The Fund's address is Gateway Center Three, 100 Mulberry Street, Newark,
New Jersey, and its telephone number is(800) 225-1852.
Prior to June 21, 1996, the name of the Fund was Prudential Global Fund,
Inc.
This Statement of Additional Information is not a prospectus and should be
read in conjunction with the Fund's Prospectus, dated January 16, 1997, a copy
of which may be obtained from the Fund at the address noted above.
TABLE OF CONTENTS
Cross-reference
to page in
Page Prospectus
---- --------------
Investment Objectives and Policies B-2 12
Investment Restrictions B-14 22
Directors and Officers B-15 22
Manager B-18 22
Distributor B-20 23
Net Asset Value B-21 25
Portfolio Transactions and Brokerage B-22 25
Purchase and Redemption of Series Shares B-23 25
Shareholder Investment Account B-26 29
Performance Information B-30 39
Taxes B-32 26
Custodian, Transfer and Dividend Disbursing Agent and
Independent Accountants B-35 25
Appendix--General Investment Information App-1 --
Appendix--Historical Performance Data App-2 --
Appendix--Information Relating to the Prudential App-6 --
Appendix--Description of S&P, Moody's and
Duff & Phelps Ratings App-9 --
- --------------------------------------------------------------------------------
MF115B-1
<PAGE>
INVESTMENT OBJECTIVES AND POLICIES
Global Series: The investment objective of the Global Series is to seek
long-term growth of capital, with income as a secondary objective. Global Series
will seek to achieve its objective through investment in a diversified portfolio
of securities which consist of marketable securities of U.S. and non-U.S.
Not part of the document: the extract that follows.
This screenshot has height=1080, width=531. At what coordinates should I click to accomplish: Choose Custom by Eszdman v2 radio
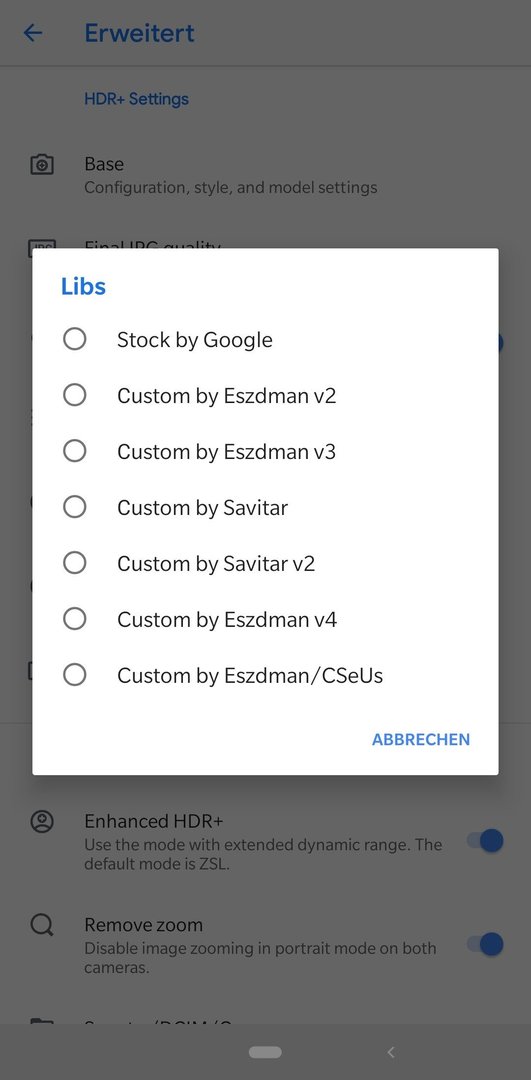click(x=74, y=395)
issuers. Global Series may invest in all types of common stocks and equivalents
(such as convertible debt securities and warrants), preferred stocks, bonds and
other debt obligations, including money market instruments, of foreign and
domestic companies and governments, governmental agencies and international
organizations. Global Series has no fixed policy with respect to portfolio
turnover; however, it is anticipated that Global Series' annual portfolio
turnover rate will not normally exceed 100%, though Global Series is not
restricted from investing in short-term obligations. There can be no assurance
that Global Series' investment objective will be achieved. For a further
description of the Global Series' investment objective and policies, see "How
the Fund Invests--Investment Objectives and Policies" in the Prospectus.
International Stock Series: The investment objective of International Stock
Series is to seek long-term growth of capital through investment in equity
securities of foreign issuers. Income is a secondary objective. International
Stock Series will seek to achieve its objective primarily through investment in
a diversified portfolio of securities which will consist of equity securities of
foreign issuers. International Stock Series will, under normal circumstances,
invest at least 65% of the value of its total assets in common stocks and
preferred stocks of issuers located in at least three foreign countries.
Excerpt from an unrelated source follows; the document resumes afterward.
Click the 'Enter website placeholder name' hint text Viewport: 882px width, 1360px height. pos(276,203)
International Stock Series may invest up to 35% of its total assets in (i) other
equity-related securities of foreign issuers; (ii) common stocks, preferred
stocks, and other equity-related securities of U.S. issuers; (iii) investment
grade debt securities of domestic and foreign corporations, governments,
governmental entities, and supranational entities; and (iv) high-quality
domestic money market instruments and short-term fixed income securities.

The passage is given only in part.